◆ **WORK REQUIRED**: Please give the number of lines in the listing that include the word "date", with no other words.

◆ **SOURCE RECORDS**:
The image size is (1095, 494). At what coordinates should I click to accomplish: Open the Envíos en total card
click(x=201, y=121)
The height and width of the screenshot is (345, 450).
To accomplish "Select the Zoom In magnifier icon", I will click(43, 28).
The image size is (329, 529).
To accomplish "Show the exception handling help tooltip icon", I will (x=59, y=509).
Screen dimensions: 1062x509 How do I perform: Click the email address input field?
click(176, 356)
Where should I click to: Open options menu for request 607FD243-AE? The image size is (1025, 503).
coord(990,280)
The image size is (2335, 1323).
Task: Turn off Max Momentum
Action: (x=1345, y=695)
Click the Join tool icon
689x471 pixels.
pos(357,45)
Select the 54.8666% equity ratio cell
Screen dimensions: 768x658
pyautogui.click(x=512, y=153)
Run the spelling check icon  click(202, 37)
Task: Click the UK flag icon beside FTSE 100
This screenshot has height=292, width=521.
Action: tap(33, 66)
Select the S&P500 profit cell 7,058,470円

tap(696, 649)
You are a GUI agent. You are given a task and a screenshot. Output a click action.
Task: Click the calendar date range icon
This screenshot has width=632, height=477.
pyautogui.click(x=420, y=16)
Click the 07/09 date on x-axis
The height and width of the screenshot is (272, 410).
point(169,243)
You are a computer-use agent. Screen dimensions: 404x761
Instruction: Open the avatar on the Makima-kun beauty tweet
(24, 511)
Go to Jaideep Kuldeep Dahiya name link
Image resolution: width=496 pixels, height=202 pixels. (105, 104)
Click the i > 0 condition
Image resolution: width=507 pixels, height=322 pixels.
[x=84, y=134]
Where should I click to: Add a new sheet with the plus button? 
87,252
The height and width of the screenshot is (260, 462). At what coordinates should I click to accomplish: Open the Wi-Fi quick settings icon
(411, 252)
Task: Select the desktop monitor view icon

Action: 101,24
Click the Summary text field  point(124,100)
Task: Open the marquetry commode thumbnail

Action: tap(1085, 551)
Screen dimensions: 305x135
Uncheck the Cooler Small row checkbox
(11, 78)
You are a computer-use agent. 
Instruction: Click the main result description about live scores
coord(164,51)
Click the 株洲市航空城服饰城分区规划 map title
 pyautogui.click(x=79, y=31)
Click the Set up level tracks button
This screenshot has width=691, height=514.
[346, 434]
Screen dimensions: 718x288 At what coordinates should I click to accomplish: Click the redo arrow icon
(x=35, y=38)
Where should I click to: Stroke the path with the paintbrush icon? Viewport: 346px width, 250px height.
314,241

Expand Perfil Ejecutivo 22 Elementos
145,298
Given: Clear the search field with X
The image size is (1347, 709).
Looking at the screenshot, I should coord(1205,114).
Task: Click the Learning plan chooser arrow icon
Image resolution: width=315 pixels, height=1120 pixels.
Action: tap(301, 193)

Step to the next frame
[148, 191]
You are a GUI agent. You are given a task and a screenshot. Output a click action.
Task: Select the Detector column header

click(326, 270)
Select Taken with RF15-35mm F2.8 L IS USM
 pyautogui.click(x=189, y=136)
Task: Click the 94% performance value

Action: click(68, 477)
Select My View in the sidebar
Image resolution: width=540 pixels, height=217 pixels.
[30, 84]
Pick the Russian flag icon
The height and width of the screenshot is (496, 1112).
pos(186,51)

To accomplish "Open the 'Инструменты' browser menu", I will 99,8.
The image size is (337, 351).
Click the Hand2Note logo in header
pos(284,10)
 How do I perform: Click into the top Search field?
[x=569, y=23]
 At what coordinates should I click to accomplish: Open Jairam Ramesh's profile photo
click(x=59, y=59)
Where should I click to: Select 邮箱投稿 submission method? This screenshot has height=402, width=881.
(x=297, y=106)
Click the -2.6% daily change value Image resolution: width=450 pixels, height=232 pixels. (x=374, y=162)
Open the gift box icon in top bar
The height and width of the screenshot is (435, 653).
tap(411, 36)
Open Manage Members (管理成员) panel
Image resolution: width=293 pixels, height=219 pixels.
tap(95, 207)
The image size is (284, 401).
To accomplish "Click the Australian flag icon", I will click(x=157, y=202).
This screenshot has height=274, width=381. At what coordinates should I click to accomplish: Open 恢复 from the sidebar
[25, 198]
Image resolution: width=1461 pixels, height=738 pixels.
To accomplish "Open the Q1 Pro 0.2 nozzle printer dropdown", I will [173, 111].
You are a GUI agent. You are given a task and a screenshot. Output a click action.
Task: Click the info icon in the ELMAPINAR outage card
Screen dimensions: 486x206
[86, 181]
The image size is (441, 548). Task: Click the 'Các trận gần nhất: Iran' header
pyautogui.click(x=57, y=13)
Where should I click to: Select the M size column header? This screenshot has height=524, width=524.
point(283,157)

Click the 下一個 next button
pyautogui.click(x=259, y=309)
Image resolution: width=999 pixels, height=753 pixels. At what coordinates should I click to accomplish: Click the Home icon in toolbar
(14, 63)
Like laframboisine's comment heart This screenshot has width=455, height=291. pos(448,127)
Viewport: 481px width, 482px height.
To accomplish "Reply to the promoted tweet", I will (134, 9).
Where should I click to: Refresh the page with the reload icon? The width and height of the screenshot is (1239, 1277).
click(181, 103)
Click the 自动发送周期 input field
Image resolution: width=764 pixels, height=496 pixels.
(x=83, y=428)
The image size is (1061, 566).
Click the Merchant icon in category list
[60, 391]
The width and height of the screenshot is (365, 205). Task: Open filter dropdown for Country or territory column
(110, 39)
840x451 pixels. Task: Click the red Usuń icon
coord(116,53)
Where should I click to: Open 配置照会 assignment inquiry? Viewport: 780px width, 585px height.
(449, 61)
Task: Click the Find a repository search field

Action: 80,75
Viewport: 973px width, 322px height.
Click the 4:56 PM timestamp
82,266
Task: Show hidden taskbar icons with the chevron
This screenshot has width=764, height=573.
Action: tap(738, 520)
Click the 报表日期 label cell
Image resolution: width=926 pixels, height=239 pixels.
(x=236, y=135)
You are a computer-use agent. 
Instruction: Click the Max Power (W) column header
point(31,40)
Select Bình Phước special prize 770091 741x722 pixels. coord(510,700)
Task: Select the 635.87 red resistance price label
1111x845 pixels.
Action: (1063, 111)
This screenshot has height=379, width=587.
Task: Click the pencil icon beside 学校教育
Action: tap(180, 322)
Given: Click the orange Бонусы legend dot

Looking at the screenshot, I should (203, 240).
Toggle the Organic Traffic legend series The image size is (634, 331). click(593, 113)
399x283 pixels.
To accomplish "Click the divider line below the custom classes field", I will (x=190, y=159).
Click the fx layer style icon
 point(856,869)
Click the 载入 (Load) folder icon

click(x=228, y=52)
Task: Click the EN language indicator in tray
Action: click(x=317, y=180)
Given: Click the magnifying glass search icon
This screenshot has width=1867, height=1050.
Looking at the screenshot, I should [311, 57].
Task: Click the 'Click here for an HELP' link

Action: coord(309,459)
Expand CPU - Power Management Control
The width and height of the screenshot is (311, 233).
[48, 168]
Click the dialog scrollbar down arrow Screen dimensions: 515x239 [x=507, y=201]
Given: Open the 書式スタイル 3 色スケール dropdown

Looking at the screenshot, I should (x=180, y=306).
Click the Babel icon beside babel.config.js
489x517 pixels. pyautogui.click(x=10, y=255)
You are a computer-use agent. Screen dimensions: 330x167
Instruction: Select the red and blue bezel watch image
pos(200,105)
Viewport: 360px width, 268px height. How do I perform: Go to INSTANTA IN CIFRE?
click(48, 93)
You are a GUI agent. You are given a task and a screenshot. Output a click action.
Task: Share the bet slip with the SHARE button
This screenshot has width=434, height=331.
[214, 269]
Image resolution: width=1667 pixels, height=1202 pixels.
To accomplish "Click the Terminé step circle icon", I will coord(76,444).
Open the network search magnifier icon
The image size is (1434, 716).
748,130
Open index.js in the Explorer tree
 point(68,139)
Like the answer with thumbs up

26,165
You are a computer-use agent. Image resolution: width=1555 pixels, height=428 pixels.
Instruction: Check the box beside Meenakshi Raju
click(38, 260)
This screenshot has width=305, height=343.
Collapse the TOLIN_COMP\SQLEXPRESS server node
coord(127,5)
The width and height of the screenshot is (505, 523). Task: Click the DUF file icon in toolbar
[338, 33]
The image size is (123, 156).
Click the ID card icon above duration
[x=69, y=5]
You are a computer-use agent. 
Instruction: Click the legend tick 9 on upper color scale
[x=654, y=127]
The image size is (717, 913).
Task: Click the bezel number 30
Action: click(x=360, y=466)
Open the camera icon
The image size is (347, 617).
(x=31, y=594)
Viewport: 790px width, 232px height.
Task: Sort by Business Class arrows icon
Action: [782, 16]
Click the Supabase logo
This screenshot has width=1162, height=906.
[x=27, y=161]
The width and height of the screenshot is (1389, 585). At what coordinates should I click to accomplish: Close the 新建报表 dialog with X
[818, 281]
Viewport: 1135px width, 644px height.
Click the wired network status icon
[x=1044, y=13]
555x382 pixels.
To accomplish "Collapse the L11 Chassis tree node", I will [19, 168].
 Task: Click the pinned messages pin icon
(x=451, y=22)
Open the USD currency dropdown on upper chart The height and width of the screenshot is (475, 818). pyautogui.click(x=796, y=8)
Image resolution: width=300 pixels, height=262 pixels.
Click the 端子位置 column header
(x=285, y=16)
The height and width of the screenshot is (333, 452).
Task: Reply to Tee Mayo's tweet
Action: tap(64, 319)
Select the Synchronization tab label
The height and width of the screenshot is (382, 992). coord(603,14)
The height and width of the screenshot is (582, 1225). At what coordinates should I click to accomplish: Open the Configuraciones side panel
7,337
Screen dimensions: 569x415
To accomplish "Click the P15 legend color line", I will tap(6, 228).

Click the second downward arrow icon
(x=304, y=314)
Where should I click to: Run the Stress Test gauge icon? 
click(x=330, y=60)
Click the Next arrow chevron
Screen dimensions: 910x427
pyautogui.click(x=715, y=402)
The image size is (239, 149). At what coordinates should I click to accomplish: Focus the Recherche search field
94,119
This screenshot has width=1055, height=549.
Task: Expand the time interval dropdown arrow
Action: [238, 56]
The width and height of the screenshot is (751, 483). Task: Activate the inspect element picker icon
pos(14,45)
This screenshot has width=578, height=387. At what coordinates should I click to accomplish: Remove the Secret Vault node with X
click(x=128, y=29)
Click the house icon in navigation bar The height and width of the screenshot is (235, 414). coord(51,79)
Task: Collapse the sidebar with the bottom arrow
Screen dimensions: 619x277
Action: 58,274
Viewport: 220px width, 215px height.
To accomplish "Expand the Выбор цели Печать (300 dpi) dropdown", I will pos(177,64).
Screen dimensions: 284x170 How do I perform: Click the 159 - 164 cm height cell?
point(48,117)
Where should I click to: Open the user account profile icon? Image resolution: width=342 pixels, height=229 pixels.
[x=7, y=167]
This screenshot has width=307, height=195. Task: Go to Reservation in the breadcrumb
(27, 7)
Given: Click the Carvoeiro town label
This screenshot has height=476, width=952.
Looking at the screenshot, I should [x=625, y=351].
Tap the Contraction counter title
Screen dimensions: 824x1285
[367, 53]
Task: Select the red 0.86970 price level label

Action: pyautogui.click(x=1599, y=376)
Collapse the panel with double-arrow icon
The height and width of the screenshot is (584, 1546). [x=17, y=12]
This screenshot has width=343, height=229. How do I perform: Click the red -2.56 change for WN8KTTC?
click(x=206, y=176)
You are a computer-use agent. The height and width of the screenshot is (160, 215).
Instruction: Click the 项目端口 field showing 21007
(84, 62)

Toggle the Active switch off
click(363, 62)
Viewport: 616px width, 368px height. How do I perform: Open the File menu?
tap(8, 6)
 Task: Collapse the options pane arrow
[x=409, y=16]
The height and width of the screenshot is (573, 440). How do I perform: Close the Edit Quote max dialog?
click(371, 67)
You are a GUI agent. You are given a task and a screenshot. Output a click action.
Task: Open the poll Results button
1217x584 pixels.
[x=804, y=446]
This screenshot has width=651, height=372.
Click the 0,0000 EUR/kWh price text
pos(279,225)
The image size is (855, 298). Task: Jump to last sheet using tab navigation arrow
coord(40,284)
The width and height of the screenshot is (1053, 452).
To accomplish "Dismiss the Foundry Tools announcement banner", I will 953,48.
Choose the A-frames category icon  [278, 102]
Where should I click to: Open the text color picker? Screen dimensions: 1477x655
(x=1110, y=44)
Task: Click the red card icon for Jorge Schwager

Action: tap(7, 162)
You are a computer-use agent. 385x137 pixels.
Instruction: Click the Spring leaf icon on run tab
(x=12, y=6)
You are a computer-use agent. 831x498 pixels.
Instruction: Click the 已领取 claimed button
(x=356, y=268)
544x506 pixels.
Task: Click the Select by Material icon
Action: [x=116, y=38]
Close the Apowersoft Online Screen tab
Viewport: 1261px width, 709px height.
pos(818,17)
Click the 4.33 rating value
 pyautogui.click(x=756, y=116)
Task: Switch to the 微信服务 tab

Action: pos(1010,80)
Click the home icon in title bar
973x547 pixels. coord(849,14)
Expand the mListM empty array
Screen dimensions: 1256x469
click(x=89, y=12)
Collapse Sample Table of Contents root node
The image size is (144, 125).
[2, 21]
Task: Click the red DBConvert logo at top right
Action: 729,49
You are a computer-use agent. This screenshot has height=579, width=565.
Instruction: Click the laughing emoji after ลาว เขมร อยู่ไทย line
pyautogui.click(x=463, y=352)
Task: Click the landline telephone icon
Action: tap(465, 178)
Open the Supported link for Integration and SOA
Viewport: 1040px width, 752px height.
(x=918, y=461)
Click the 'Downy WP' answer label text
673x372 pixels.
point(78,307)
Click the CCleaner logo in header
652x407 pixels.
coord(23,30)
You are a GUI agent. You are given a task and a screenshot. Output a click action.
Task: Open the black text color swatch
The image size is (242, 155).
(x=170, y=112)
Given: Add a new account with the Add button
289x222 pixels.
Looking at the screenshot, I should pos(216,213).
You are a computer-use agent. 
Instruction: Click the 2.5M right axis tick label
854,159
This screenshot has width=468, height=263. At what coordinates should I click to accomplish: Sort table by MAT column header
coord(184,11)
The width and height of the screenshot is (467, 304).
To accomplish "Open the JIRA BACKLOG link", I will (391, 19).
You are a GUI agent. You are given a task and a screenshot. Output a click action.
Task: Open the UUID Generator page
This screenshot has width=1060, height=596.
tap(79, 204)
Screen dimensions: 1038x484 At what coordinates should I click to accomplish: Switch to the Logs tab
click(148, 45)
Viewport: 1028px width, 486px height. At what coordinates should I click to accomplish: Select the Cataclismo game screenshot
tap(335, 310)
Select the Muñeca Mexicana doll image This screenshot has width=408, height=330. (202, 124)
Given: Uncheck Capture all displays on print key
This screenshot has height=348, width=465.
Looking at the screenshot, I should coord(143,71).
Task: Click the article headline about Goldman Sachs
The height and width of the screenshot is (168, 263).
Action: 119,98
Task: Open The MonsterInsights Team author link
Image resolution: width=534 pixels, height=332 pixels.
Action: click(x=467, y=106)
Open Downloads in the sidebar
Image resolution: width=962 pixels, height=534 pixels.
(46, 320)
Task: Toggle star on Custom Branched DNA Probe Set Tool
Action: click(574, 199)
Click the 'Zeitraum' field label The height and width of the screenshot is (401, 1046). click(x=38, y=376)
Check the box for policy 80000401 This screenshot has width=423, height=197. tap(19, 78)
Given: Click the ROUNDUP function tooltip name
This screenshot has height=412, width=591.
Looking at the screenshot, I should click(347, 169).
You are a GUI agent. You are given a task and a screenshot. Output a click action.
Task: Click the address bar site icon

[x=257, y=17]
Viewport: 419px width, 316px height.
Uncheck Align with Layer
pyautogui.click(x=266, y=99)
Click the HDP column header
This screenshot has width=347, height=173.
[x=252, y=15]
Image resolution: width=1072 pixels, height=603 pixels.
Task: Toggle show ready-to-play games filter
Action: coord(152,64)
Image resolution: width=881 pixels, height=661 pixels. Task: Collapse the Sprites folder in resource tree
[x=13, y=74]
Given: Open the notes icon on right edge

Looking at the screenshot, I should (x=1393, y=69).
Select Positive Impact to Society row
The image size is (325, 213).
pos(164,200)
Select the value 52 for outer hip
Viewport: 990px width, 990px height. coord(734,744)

◆ **REPLY**: 2